A funnel cloud falls from the sky and twists into a tornado, tossing trucks and plucking up pines. As the rain floods the creeks with runoff, people crawl out from their hiding spaces and begin to assess damage. With phone lines down, emergency crews can be slow to determine which areas are of highest-impact and need.
As part of the Higher Education Research Experience, or HERE, program, University of Tennessee (UT) engineering student Benjamin Martin conducts research at Oak Ridge National Laboratory (ORNL) that could aid in post-catastrophe emergency response. The HERE program, administered by the Oak Ridge Institute for Science and Education, managed by ORAU, provides research opportunities for students and faculty and is designed to complement academic programs by utilizing ORNL resources to enhance science, technology, engineering and math (STEM) education.
“The idea is to detect changes in terrain,” Martin said, describing how his current project seeks to integrate both optical and synthetic aperture radar, or SAR, data to determine areas of concern—even on a global scale. “If you have a whole region that has been damaged by a catastrophe, you want to be able to analyze it quickly by identifying key changes, such as which infrastructures are down or what buildings are damaged.”
Senior Research Scientist Raju Vatsavai, Martin’s mentor, said human and economic losses due to major natural and man-made disasters are increasing.
“This increase can be attributed to growing population, human migration, and settlements in disaster-prone regions of the world,” he said. “Rapid damage assessment and dissemination of accurate information is critical for creating an effective emergency response.”
The basis for Martin’s research project draws from the differences between optical and SAR data acquired before and after the event.
“The benefit of using the two types of data together is that the optical data can provide a high level of detail whenever there is not substantial cloud cover or related weather issues,” said Martin, “The radar data can be used to fill in the gaps during times when sufficient optical data cannot be collected for whatever reason.”
He explains that the SAR data is harder to acquire and interpret due to noise in the radar signal, but it can prove helpful in certain situations, such as fires and hurricanes. “Any optical data collected during these events could consist mostly of cloud and smoke images and may not be useful when trying to assess damage or map terrain for rescue workers.”
To carry out his project, Martin researches and develops algorithms to fuse together optical and SAR data images in order to generate change and damage maps.

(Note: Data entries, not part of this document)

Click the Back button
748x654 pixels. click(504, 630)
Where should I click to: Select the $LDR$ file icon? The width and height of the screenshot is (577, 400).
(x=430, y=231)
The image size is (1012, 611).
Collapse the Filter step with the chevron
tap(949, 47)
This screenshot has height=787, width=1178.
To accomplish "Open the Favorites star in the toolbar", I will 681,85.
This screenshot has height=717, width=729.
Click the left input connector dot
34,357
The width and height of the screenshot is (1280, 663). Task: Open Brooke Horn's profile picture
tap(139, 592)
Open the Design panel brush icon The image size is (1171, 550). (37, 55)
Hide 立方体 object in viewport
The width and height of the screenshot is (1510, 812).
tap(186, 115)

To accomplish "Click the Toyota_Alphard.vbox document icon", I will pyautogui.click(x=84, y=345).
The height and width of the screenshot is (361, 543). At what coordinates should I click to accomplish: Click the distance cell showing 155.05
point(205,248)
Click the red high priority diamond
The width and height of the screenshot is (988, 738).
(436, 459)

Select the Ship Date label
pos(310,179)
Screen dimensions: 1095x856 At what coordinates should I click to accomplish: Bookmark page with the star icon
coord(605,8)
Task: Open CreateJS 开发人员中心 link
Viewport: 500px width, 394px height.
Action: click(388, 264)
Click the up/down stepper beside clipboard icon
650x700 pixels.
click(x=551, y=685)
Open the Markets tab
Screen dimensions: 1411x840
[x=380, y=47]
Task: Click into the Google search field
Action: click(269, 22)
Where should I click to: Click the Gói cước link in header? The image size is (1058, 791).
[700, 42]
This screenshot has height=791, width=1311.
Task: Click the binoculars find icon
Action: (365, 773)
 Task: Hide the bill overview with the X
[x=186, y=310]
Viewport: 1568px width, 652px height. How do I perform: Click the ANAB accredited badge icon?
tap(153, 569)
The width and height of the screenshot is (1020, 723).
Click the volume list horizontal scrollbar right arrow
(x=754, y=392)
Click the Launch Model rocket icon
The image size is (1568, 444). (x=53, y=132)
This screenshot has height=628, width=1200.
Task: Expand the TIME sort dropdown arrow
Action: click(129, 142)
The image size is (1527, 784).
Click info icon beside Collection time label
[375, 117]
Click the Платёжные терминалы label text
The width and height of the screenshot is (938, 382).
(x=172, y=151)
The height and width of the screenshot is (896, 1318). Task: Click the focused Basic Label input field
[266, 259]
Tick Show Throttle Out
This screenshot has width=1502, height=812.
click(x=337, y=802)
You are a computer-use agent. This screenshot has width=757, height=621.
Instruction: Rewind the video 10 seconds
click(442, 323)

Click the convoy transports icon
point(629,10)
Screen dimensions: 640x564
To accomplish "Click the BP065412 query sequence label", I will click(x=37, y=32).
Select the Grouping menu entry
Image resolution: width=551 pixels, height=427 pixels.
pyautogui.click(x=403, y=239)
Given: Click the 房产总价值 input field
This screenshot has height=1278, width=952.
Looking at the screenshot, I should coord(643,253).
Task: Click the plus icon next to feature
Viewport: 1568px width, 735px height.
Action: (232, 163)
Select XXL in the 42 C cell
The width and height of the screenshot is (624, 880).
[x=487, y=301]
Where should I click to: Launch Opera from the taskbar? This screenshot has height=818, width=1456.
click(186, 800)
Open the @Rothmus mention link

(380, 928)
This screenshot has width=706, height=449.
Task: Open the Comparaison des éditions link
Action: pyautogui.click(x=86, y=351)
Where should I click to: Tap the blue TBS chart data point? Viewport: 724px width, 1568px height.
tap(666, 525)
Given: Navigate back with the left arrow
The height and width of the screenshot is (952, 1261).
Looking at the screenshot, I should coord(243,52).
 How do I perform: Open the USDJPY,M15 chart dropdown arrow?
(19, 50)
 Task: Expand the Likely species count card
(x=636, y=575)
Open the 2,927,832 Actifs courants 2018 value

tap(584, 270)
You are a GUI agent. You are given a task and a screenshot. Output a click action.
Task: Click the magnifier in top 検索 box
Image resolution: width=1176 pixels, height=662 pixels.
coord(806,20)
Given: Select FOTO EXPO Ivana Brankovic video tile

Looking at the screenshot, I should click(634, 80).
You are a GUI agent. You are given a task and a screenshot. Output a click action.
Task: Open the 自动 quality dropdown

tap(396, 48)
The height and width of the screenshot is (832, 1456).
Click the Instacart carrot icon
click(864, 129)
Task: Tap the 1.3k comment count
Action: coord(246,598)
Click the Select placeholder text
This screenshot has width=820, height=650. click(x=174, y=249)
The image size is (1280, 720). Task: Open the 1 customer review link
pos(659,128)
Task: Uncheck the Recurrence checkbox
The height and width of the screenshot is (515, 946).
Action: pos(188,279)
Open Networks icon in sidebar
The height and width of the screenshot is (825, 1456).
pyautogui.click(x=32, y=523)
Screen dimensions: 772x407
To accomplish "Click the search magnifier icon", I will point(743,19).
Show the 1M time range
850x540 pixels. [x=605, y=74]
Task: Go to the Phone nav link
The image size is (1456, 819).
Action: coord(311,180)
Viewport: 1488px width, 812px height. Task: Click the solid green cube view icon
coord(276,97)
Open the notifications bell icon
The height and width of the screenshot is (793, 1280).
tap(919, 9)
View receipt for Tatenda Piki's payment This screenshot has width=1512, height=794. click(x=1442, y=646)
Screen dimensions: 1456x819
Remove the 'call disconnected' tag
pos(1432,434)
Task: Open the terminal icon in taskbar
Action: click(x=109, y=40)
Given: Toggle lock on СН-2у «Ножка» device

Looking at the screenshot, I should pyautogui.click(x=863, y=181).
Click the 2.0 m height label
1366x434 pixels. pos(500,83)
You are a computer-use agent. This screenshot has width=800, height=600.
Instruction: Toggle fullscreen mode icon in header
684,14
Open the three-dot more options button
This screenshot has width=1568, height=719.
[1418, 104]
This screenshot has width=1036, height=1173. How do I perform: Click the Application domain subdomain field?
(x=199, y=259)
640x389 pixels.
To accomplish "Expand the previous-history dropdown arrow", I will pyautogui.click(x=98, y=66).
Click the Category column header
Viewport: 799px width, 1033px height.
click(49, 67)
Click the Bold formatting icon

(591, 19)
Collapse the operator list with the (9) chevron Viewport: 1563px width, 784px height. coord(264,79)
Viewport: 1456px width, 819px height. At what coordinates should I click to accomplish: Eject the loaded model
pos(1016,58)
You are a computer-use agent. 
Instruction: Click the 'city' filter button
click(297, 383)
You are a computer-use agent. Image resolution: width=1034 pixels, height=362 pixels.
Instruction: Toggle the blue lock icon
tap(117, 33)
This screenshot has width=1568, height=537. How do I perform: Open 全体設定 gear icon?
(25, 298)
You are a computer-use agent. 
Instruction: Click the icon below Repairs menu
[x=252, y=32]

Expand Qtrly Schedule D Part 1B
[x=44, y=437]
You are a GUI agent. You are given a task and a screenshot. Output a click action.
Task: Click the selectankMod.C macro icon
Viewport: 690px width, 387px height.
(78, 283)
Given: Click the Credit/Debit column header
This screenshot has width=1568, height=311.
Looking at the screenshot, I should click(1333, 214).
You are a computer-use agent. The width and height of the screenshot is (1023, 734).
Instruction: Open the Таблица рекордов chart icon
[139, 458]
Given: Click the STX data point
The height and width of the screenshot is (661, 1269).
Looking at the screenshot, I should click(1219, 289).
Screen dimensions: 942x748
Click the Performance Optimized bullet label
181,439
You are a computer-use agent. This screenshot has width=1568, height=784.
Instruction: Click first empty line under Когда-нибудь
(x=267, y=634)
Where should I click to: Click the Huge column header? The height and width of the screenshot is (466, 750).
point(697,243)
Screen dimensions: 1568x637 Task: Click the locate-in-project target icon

“Data fusion is more than merely overlaying two images,” he explained. “It attempts to take the most important information from either image and combine it mathematically into one map; the combination of this data will be helpful to emergency responders, because the fused data can be compared to the SAR data when the optical data is not available.”
He spends most of his time programming on a desktop supercomputer, using C/C++, Java, Python, MATLAB and CUDA computer programing languages.
Martin applies these programming skills not only to his appointment at ORNL, but also to his membership in UT’s Institute of Electrical and Electronics Engineers (IEEE) Graduate Robotics Team. In the IEEE SoutheastCon 2013 in Jacksonville, Fla., Martin and his teammates placed first ahead of eight other university teams in the Open Hardware Division. Now, he is making plans to design a robot for next year’s competition. He said he envisions transferring some of the lessons learned from his robotics teams to his internship work at ORNL.
“Even though I was mostly working on control code for the competition, I did learn a lot about imaging concepts. I would imagine that some of what I learned could potentially be applied to the satellite research that I do as part of my HERE appointment,” he explained.
In addition to programming, Martin has also gained all-around research skills in his HERE appointment that he feels has made him a better researcher.
“The whole program at ORNL is just great; I cannot single out one thing that is better than another,” he said. “By far, participating in the HERE program definitely has been the best thing I have done academically and career-wise.”